◆ **WHAT THIS TASK INVOLVES**
Only the lines from the one containing "<people in social" through the end of the entries should be repeated, exactly as they appear, first and last included.

BEGIN

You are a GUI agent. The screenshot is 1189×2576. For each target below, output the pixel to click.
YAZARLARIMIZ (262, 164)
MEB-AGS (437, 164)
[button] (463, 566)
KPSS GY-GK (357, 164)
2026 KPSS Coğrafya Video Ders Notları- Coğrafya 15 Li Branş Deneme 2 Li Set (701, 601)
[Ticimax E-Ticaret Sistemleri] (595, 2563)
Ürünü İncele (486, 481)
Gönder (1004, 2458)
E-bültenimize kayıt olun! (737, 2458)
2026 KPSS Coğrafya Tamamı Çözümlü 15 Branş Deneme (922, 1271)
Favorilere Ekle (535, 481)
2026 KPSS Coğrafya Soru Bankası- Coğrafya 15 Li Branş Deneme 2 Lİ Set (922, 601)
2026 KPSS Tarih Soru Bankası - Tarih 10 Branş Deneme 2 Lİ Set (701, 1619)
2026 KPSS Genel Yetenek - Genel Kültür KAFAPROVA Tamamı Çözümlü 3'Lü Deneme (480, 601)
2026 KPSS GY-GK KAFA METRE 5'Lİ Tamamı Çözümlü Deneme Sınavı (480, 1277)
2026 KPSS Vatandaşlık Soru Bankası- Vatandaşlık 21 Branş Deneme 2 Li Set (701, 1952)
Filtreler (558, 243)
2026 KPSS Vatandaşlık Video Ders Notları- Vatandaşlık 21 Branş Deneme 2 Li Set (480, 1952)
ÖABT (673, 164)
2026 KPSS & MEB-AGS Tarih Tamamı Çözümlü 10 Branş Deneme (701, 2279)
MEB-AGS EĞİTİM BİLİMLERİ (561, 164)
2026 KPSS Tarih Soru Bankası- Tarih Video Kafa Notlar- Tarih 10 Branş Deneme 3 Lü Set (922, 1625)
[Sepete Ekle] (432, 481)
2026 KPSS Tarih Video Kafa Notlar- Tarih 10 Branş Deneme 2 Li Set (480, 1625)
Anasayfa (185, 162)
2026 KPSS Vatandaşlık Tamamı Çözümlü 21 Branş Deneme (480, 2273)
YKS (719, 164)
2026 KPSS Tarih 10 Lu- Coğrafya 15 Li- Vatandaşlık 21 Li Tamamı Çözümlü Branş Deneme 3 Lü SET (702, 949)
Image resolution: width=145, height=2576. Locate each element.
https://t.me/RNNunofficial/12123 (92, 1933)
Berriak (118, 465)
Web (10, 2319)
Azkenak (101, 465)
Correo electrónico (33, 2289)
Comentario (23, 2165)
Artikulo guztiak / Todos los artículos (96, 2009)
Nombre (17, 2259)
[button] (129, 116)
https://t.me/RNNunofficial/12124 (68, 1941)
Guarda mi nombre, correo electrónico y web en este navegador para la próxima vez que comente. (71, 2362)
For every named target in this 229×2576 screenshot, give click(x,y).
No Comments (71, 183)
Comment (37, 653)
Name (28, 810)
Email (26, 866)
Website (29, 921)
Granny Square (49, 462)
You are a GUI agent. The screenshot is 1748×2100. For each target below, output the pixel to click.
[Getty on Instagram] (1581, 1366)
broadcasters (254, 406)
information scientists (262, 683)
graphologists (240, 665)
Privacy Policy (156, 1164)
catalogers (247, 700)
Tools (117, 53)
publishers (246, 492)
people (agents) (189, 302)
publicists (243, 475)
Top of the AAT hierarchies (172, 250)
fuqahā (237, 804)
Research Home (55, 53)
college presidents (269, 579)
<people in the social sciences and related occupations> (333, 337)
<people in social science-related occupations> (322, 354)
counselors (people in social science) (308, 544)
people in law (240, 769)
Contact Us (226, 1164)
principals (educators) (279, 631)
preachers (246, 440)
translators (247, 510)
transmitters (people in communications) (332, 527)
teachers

END

◆ **EXERCISE RESULT**
<people in social science-related occupations> (322, 354)
counselors (people in social science) (308, 544)
people in law (240, 769)
Contact Us (226, 1164)
principals (educators) (279, 631)
preachers (246, 440)
translators (247, 510)
transmitters (people in communications) (332, 527)
teachers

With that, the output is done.